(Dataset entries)
+---+

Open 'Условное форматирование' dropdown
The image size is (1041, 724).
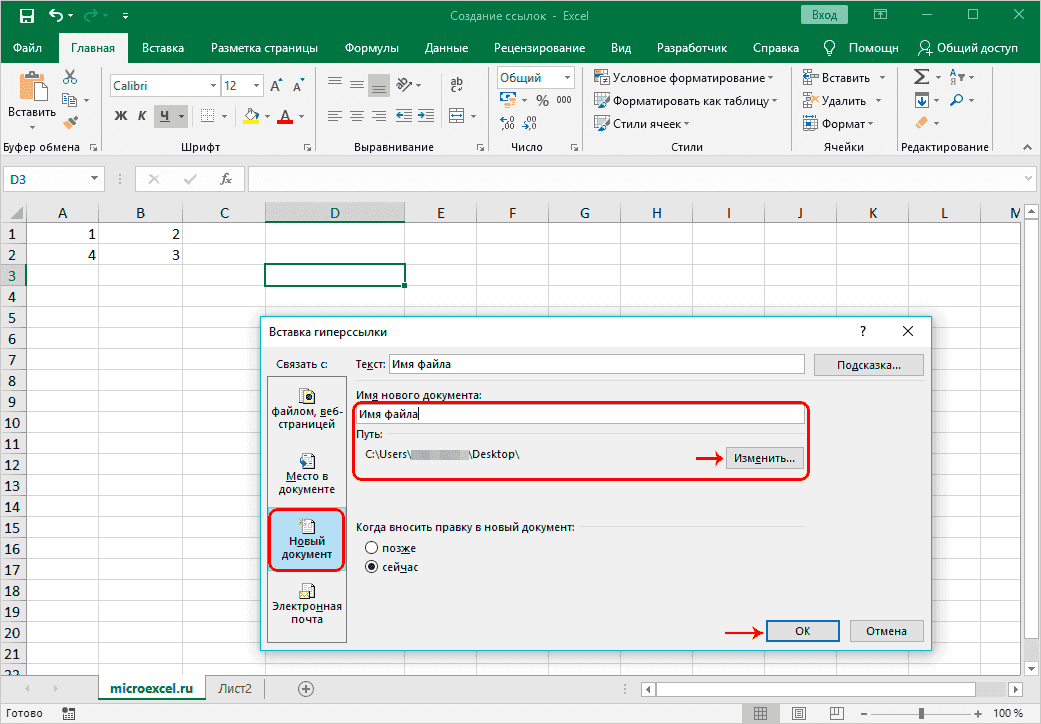[683, 77]
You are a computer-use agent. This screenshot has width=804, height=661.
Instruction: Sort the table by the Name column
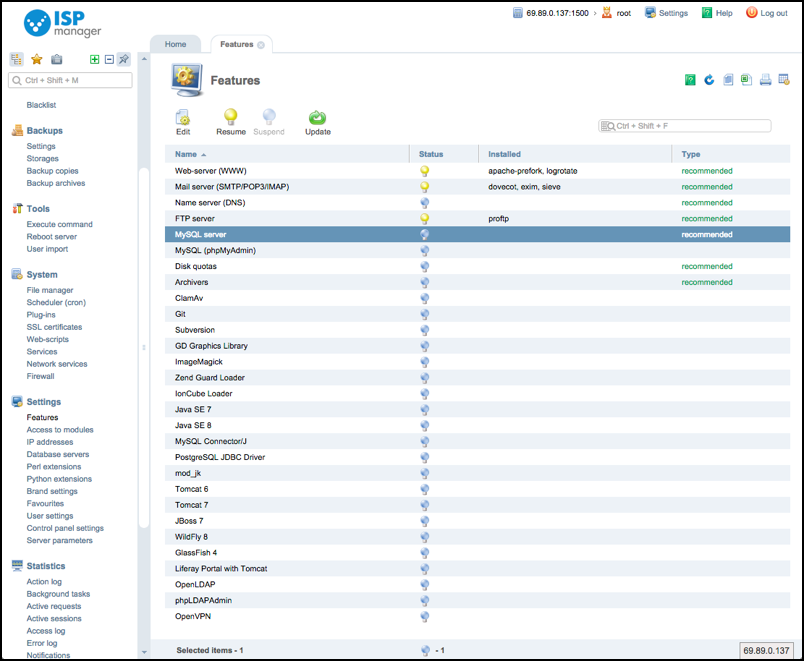pos(186,154)
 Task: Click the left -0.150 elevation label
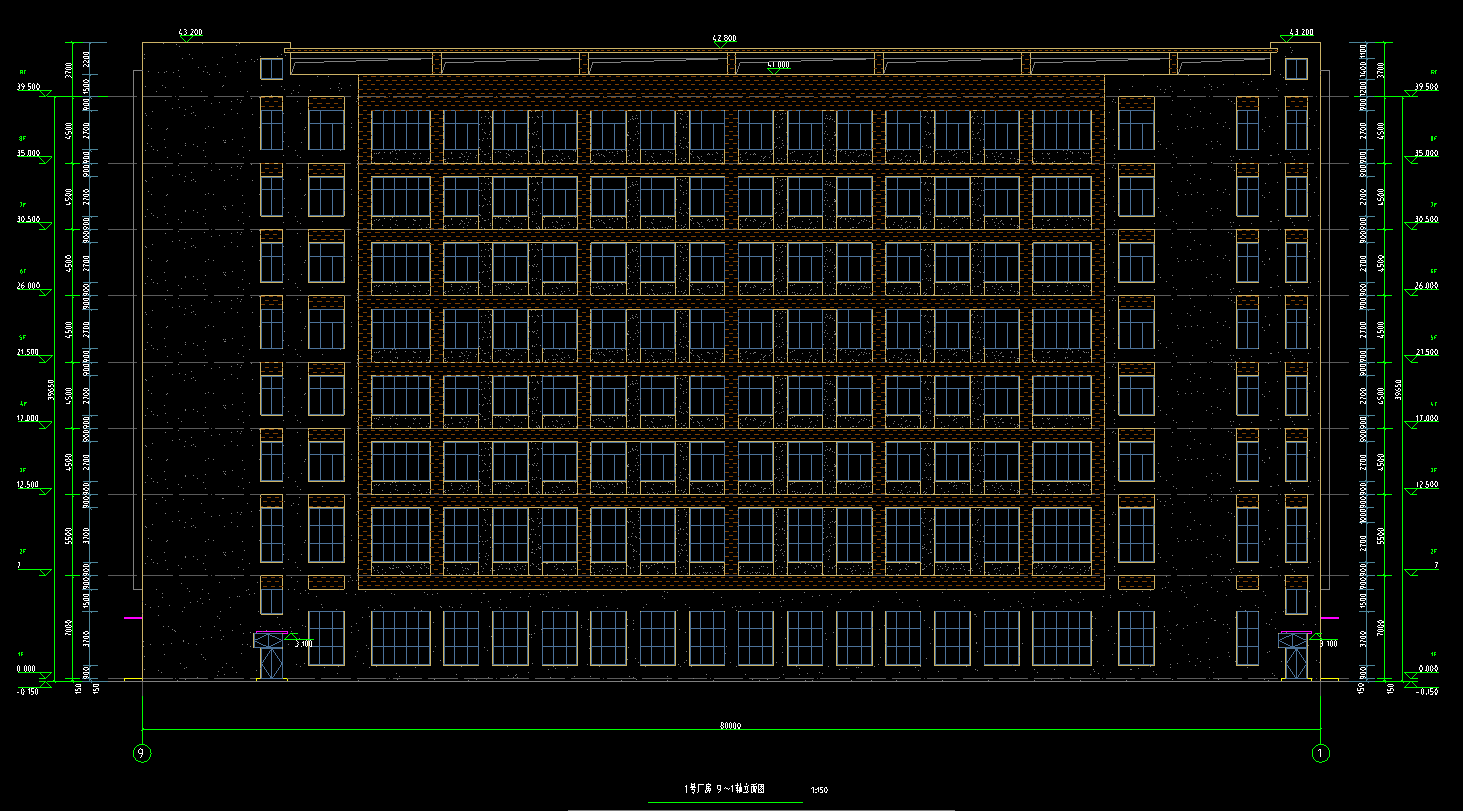(27, 691)
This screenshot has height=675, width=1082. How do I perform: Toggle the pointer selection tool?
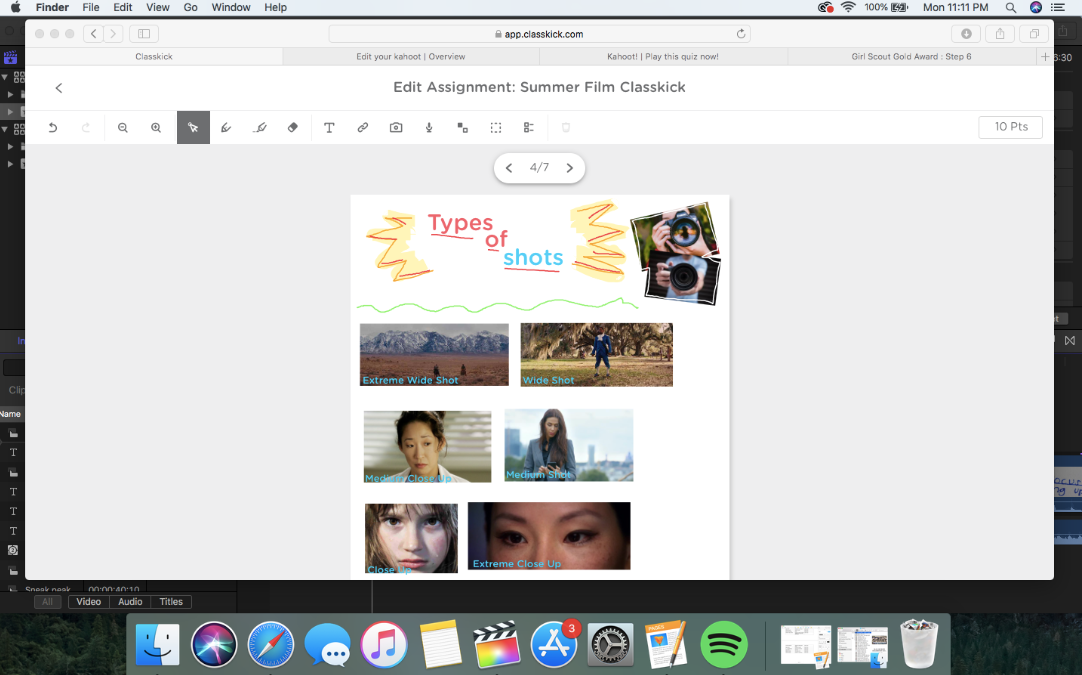(x=193, y=128)
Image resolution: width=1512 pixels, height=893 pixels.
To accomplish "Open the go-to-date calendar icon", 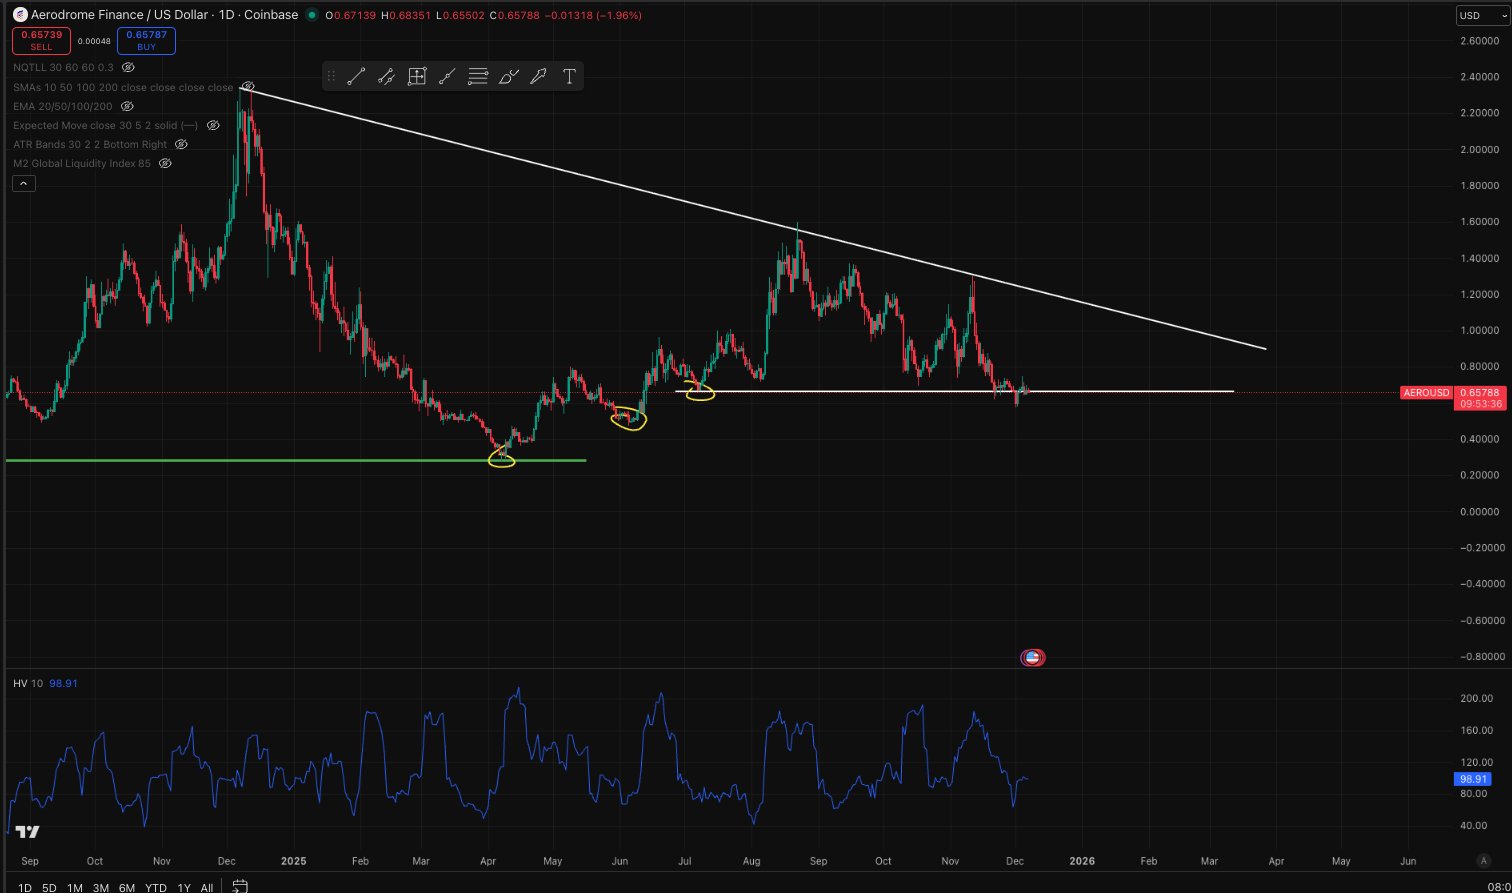I will coord(240,886).
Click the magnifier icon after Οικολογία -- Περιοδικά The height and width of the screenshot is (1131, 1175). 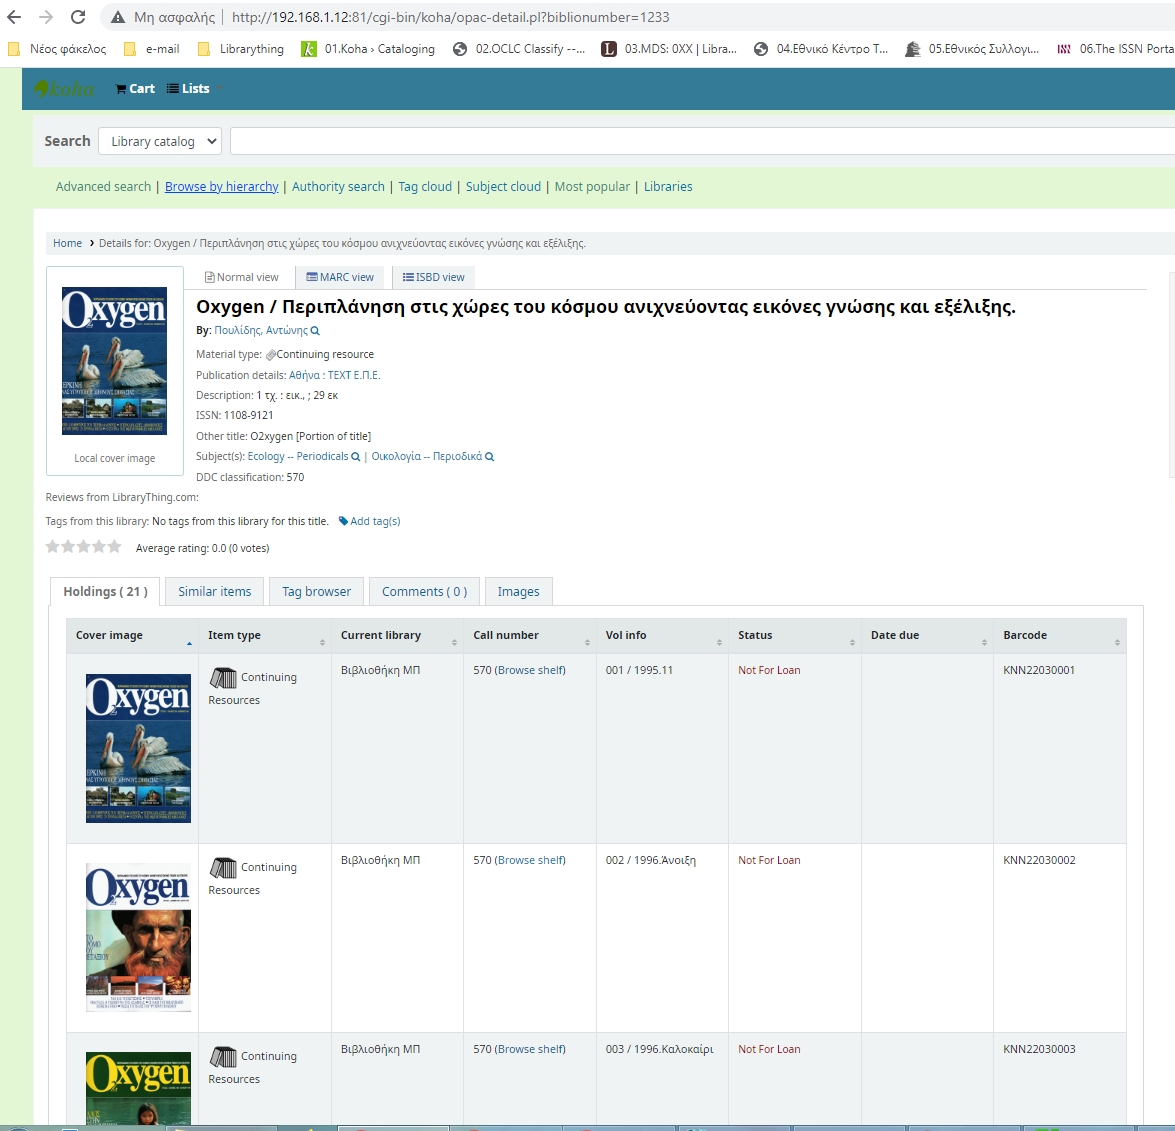(489, 457)
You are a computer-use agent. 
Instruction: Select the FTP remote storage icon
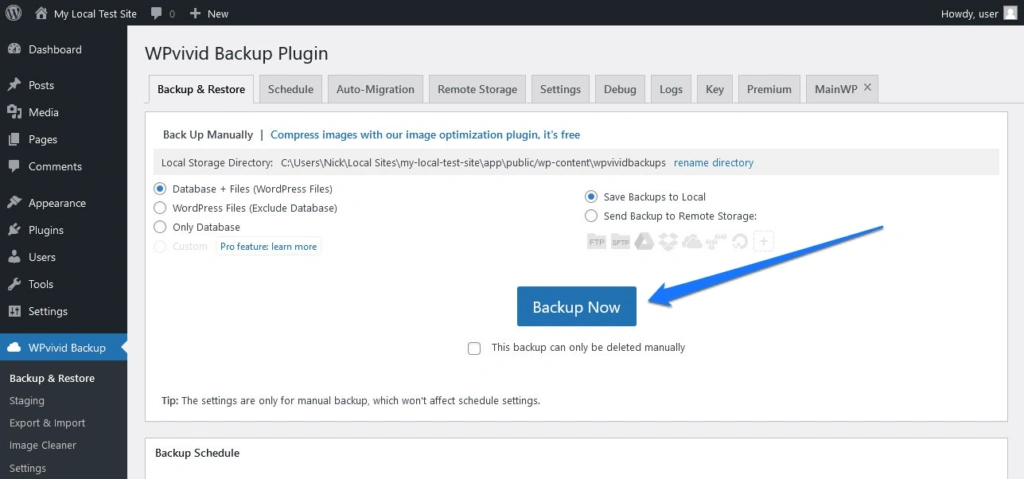pyautogui.click(x=597, y=241)
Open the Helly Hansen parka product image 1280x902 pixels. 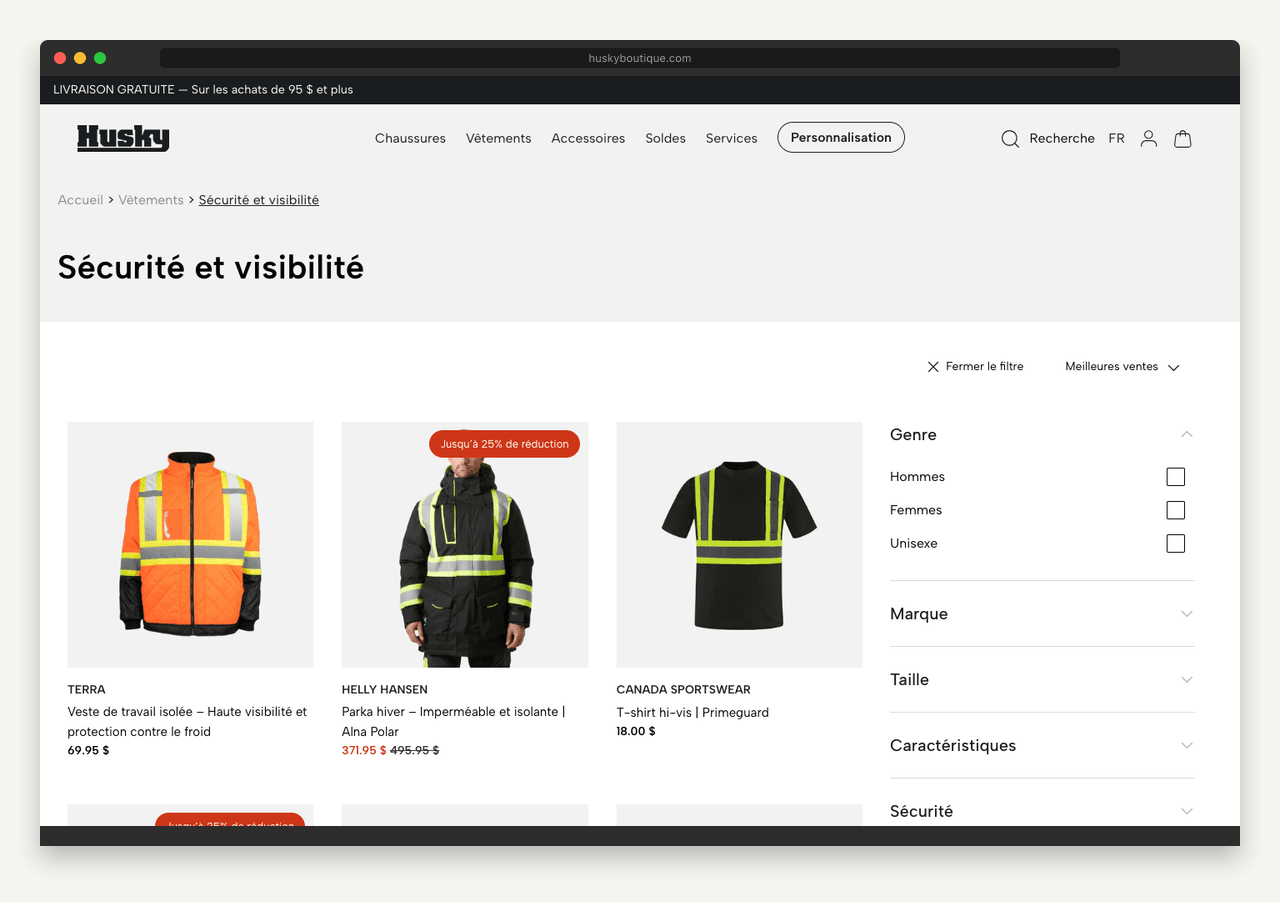coord(464,544)
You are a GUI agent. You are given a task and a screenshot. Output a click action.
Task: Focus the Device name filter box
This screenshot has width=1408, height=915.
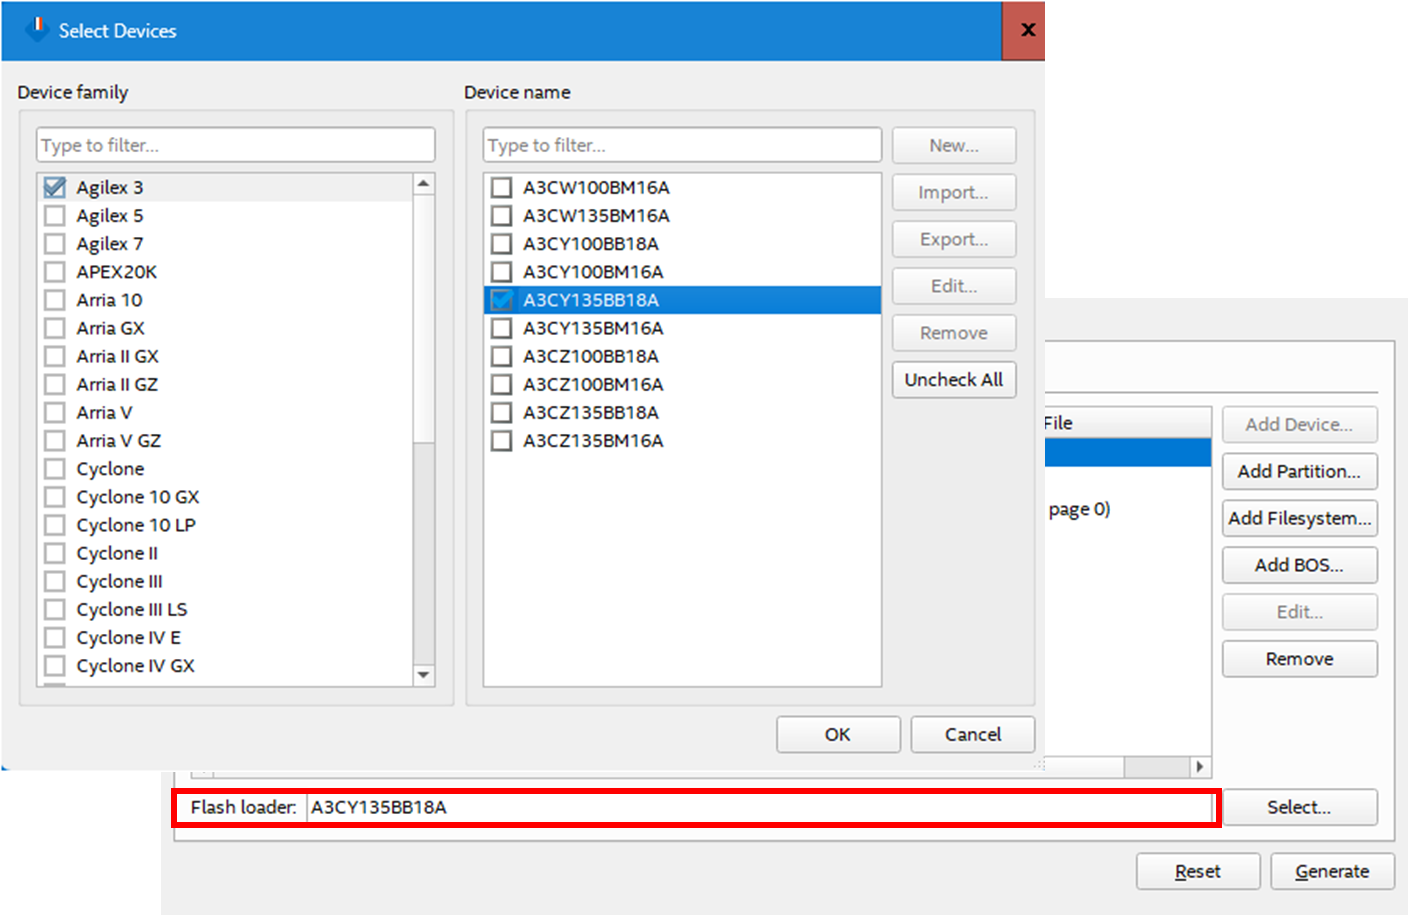pos(682,145)
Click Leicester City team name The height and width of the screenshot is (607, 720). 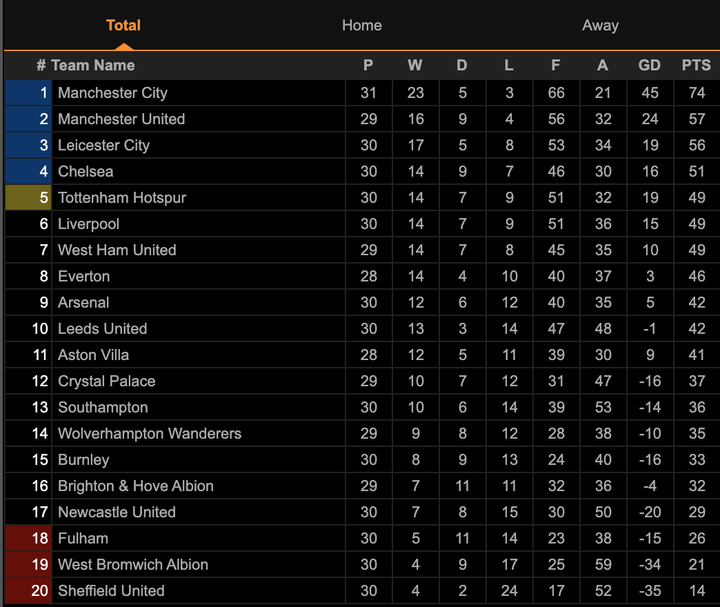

+---+

> **What is being asked**
Output exactly the lines from the line with "You are a GUI" to the last line of the records, including both, and leave every picture out.

> **Written solution**
You are a GUI agent. You are given a task and a screenshot. Output a click action.
Task: Focus the Device name filter box
This screenshot has width=1408, height=915.
pos(682,145)
Click Leicester City team name The height and width of the screenshot is (607, 720). 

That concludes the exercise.